The report also indicated that the overall property market transaction value has declined by 8% to RM149.9 billion in 2015 from RM162.9 billion in 2014.
This was the first decline in transaction value in six years as the last decline noticed was in the year 2009 when transaction value declined 8.3%.
In conjunction with the release of the report today, Deputy Finance Minister Datuk Chua Tee Yong told reporters that the soft property market scenario is expected to continue in 2016.
“Residential sub-sector remain the strength in the property market (in 2015) and capable to drive the industry due to emphasis given by the 11th Malaysia Plan and Budget 2016,” he said.
Residential sub-sector continued to lead overall property market in 2015, constituted 65.2% of total transacted volume, followed by agricultural (18.4%), commercial (8.8%), development land (5.7%), and industrial (1.9%).
The residential sub-sector transacted volume dropped 4.6% in 2015, while all of the other sub-sectors also fell in the range of 2.4% to 13%.
In terms of value, except for agricultural and development land, which posted growth of 2.9% and 14.9% respectively, all other sub-sectors recorded declines in the range of 10.5% to 17.6%.
Chua pointed out that the Malaysian Housing Price Index (MHPI) had moderated as at the fourth quarter of 2015, registering 227.5 points (at base year 2000), up by 5.8% on an annual basis, which is significantly lower than the 5-year average growth of 9.6%.
Among the key states, the slowest on-year growth was recorded in Johor (+5.6%) and Penang (+5.8%).

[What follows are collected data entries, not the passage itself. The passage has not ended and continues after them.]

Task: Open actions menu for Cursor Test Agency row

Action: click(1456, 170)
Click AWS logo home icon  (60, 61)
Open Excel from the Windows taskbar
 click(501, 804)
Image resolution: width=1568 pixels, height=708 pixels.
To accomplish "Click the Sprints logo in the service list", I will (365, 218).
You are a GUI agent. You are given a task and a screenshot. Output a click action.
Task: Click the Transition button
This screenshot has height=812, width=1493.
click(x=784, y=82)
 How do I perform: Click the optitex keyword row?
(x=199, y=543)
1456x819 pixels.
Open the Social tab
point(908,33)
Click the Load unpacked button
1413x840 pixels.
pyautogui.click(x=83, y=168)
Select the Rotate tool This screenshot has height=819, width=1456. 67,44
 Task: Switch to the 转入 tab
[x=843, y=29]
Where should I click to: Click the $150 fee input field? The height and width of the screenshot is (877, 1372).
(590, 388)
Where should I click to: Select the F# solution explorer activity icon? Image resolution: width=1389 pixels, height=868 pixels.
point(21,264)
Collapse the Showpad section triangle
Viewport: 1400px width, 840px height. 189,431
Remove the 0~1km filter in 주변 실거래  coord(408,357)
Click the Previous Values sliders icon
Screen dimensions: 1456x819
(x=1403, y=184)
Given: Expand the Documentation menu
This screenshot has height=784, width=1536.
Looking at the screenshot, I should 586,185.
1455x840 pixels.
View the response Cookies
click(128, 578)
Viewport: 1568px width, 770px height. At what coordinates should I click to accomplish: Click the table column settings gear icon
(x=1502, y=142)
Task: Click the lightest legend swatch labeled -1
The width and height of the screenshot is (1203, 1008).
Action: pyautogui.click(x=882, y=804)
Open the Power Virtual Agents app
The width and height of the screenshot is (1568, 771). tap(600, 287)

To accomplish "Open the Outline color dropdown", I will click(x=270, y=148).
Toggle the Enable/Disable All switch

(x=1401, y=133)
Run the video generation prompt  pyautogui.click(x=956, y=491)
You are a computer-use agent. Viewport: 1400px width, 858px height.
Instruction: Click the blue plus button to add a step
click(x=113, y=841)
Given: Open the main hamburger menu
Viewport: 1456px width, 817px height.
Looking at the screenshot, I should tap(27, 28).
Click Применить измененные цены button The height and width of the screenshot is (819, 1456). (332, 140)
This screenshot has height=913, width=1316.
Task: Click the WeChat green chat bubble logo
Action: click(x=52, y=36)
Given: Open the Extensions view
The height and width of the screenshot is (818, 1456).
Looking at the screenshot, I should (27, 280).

“This is the first time since 2011 that the index saw a decline of 0.8% on a quarter-on-quarter basis, resulted from various cooling measures to contain housing prices,” he added.
Kuala Lumpur HPI growth was better at +6.4% year-on-year followed by Selangor’s +6.2% year-on-year.
“We believe that the outlook for property price is better in Greater Kuala Lumpur (Klang Valley: Selangor and KL) due to the support from urbanisation factor. On a quarterly sequential basis, HPI declined for the first time since the fourth quarter in 2008,” Chua said.
Chua also said that the increase in offerings through housing programmes announced in Budget 2015 and 2016 is expected to inject more affordable housing for Malaysian citizens with moderate income.
“Overall new launches are expected to be slow (in 2016), allowing the property market to absorb completed unsold units from time to time,” he said.
“In view of more than 50% of new launches in 2015 [falling] under the price range of RM500,000 and below, 2016 market pattern is expected to continue (to) be dominated by affordable housing,” he added.
Meanwhile, he also foresees that the performance for office market is estimated to be flat in 2016 followed by additional new spaces to be added into the market.
“Pressure will be expected to continue on office space rental, especially buildings with tenants related to the oil and gas industry,” he explained.
Nevertheless, he stressed that various incentives and activities in building infrastructure and public transport network will help to support the long-term growth of the property sector.
Latest Bank Negara statistics show that “Applied Loan for Purchase of Property” fell 4% year-on-year in February 2016 to RM17.83 billion. Although this is a slight improvement from the 12% drop in January 2015, it is still lower on-year.
On a monthly basis, the data was 18% lower due to seasonally lesser property loan in February in view of festival celebrations.
Kuala Lumpur-based research house MIDF Research opines that consumer appetite on big ticket items such as property and car remains low due to record high household debt coupled with elevated cost of living.
The latest publication from Malaysian Institute of Economic Research (MIER) shows that the Consumer Sentiment Index (CSI) is at all-time low of 63.8 as at the fourth quarter of 2015, significantly lower than the aftermath years of the 2007-2008 Global Financial Crisis.
As a relative comparison, consumer confidence in Malaysia averaged 103.32 from 2005 until 2015, reaching an all time high of 124.10 in the first quarter of 2007.
Caroline Russell, CEO of Malaysia’s homegrown tea maker Boh Plantations, told CNBC in an interview with “Managing Asia” in October last year: “Malaysians are beginning to feel the pinch after what has been a difficult year for Malaysians, especially with the introduction of the goods and services tax (GST) in April.”
Russell was referring to the implementation of the 6% GST in April last year, with the aim of reducing the country’s budget deficit.
MIDF Research believes consumers are likely to continue deferring big item purchases in the near term.